We got a very fair breakfast at Seguin at 7 A.M., which was
beginning to be a well-to-do little place when the war dried it up.
It commenced to rain at Seguin, which made the road very
woolly, and annoyed the outsiders a good deal.
The conversation turned a good deal upon military subjects,
and all agreed that the system of election of officers had proved to be a great
mistake. According to their own accounts, discipline must have been extremely
lax at first, but was now improving. They were most anxious to hear what was
thought of their cause in Europe; and none of them seemed aware of the great
sympathy which their gallantry and determination had gained for them in England
in spite of slavery.
We dined at a little wooden hamlet called Belmont, and
changed horses again there.
The country through which we had been travelling was a good
deal cultivated, and there were numerous farms.
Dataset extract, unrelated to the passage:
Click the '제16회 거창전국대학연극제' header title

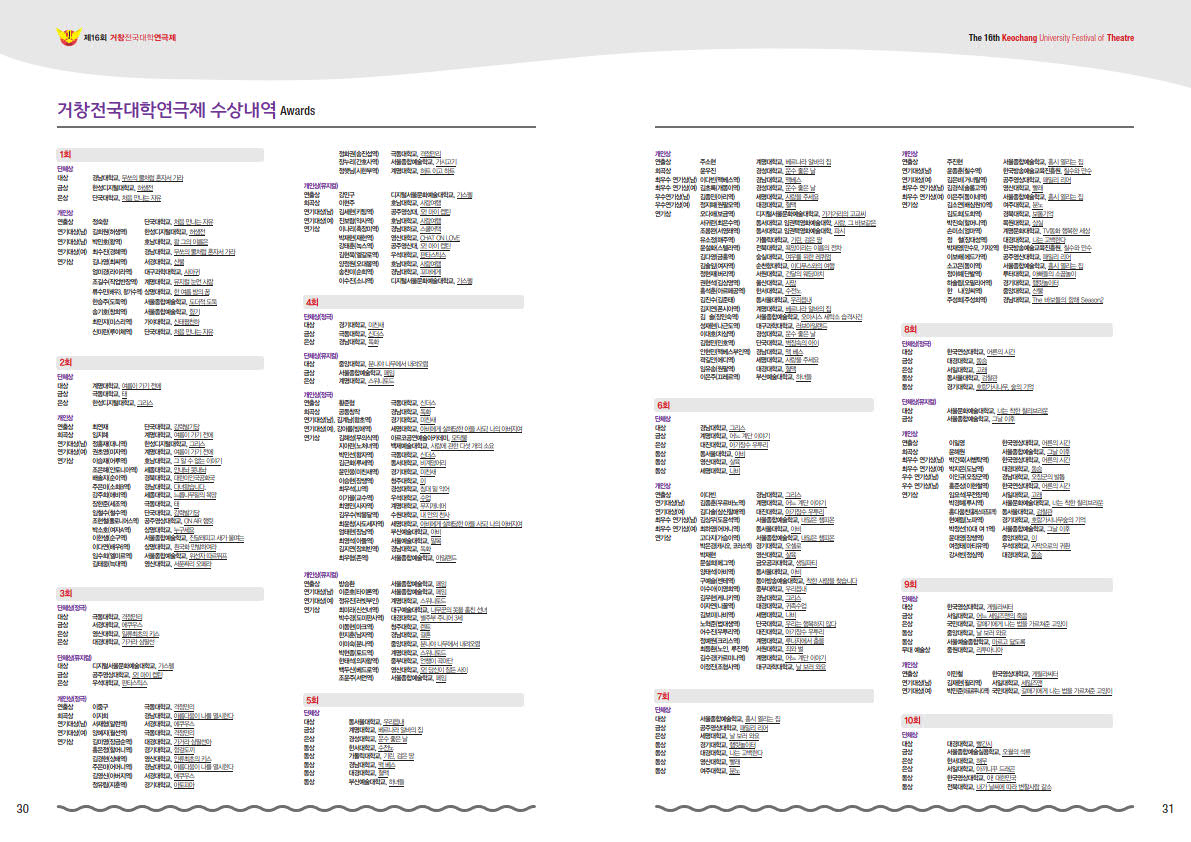[130, 38]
I saw cotton-fields for the
first time.
We amused ourselves by taking shots with our revolvers at
the enormous jack-rabbits which came to stare at the coach.
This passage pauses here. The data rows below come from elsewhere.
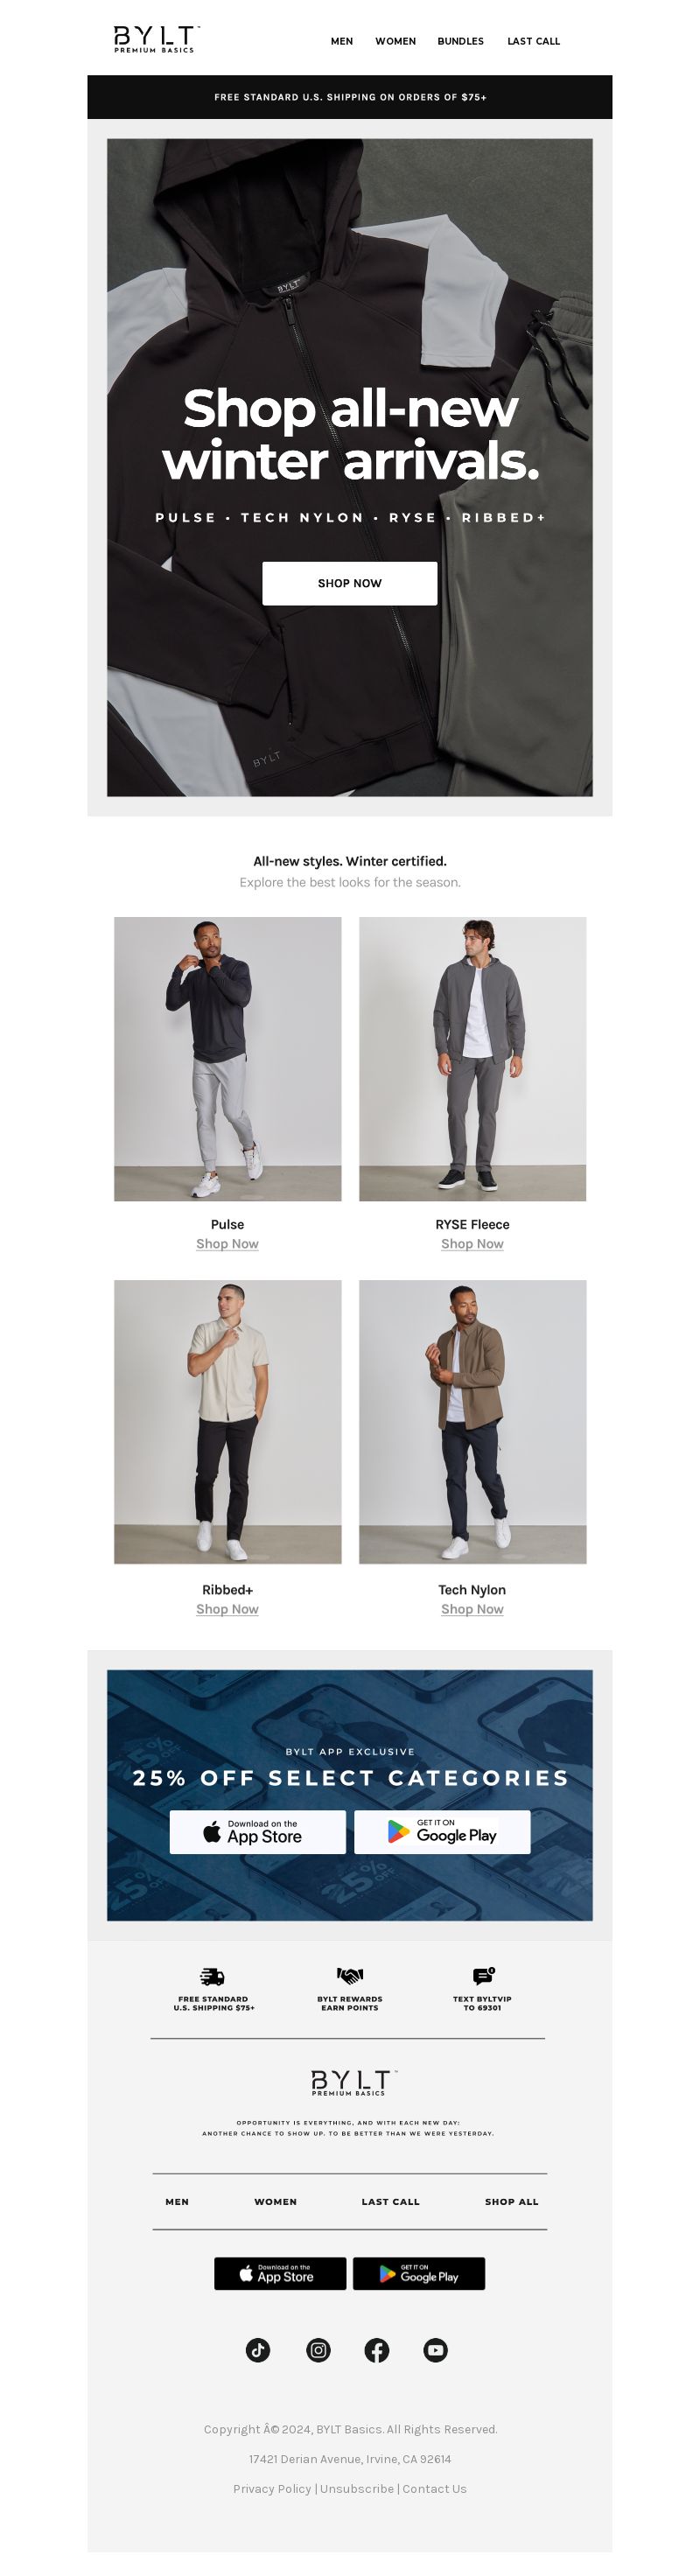The image size is (700, 2576).
Task: Select LAST CALL in the top navigation
Action: coord(533,41)
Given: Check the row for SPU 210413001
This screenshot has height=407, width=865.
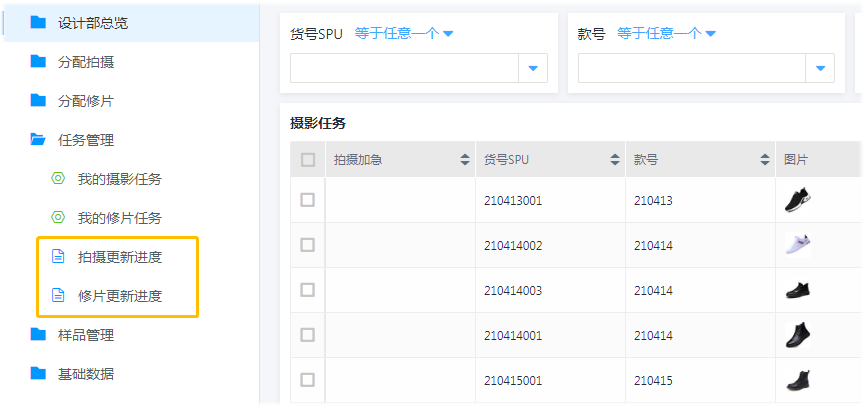Looking at the screenshot, I should point(308,200).
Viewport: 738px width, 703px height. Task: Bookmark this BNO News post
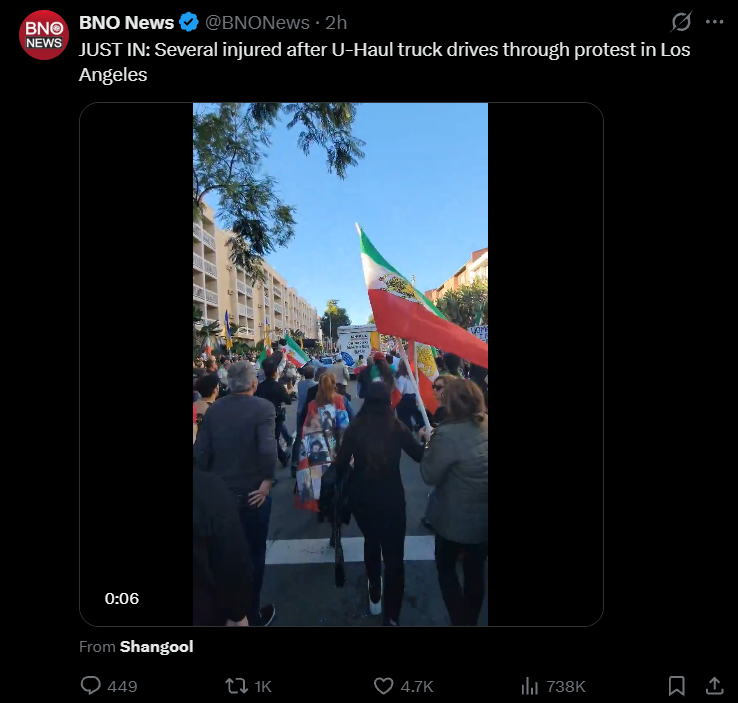point(676,686)
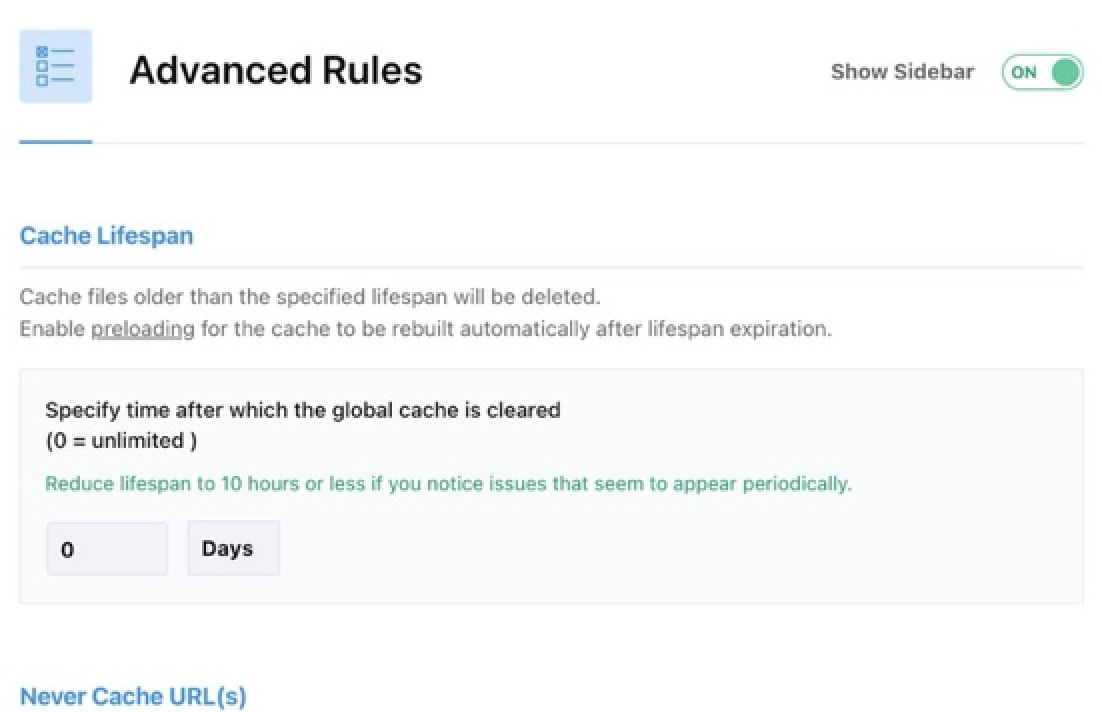
Task: Click the lifespan value field showing 0
Action: [x=107, y=548]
In the afternoon tobacco-chewing became universal, and the
spitting was sometimes a little wild.
It was the custom for the outsiders to sit round the top of
the carriage, with their legs dangling over (like mutes on a hearse returning
from a funeral). This practice rendered it dangerous to put one's head out of
the window, for fear of a back kick from the heels, or of a shower of
tobacco-juice from the mouths of the Southern chivalry on the roof. In spite of
their peculiar habits of hanging, shooting, &c, which seemed to be natural
to people living in a wild and thinly-populated country, there was much to like
in my fellow-travellers. They all had a sort of bonhommie honesty and
straightforwardness, a natural courtesy and extreme good-nature, which was very
agreeable. Although they were all very anxious to talk to a European — who, in
these blockaded times, is a rara avis — yet their inquisitiveness was
never offensive or disagreeable.
Any doubts as to my personal safety, which may have been
roused by my early insight into Lynch law, were soon completely set at rest;
for I soon perceived that if any one were to annoy me the remainder would stand
by me as a point of honour.
We supped at a little town called Gonzales at 6.30.
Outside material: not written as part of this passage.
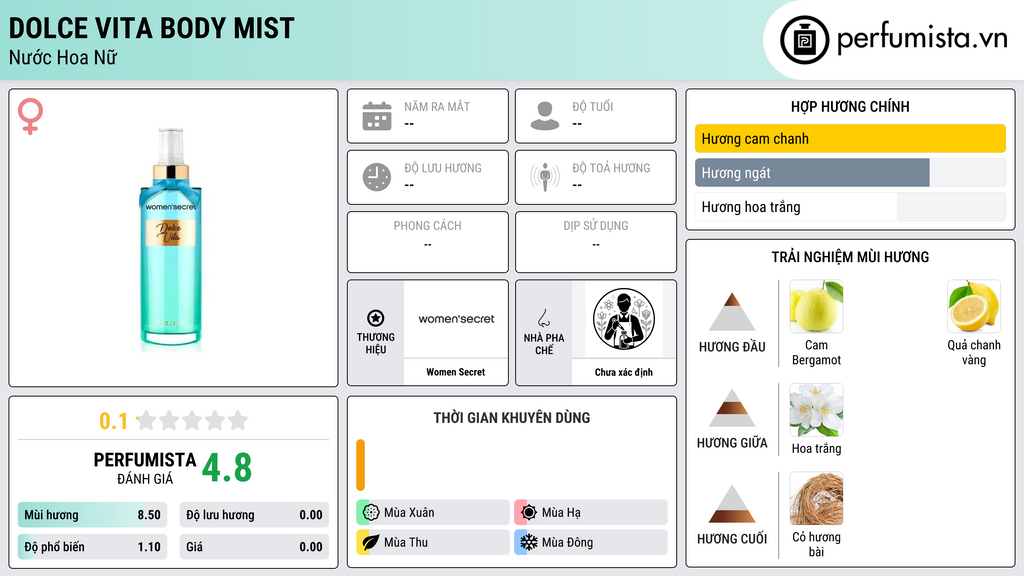Viewport: 1024px width, 576px height.
Task: Click the Dolce Vita bottle product image
Action: [171, 239]
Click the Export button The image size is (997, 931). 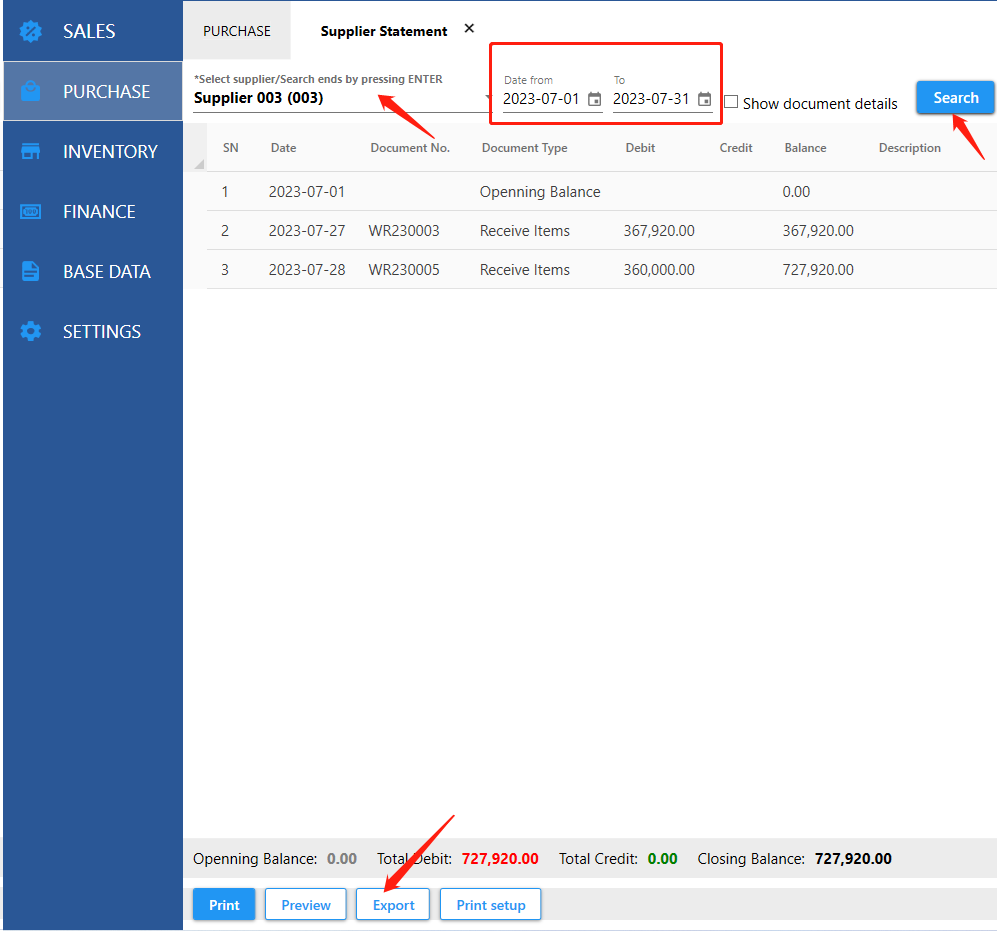(x=393, y=905)
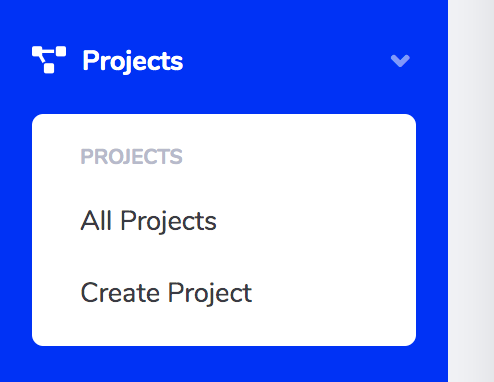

We left it at 8 P.M. in another coach with six horses — big
strong animals.
The roads being all natural ones, were much injured by the
rains.
We were all rather disgusted by the bad news we heard at
Gonzales of the continued advance of Banks, and of the probable fall of
Alexandria.
The squeezing was really quite awful, but I did not suffer
so much as the fat or long-legged ones. They all bore their trials in the most
jovial good-humoured manner.
My fat vis-à-vis
(in despair) changed places with me, my two bench-fellows being rather
thinner than his, and I benefited much by the change into a back seat.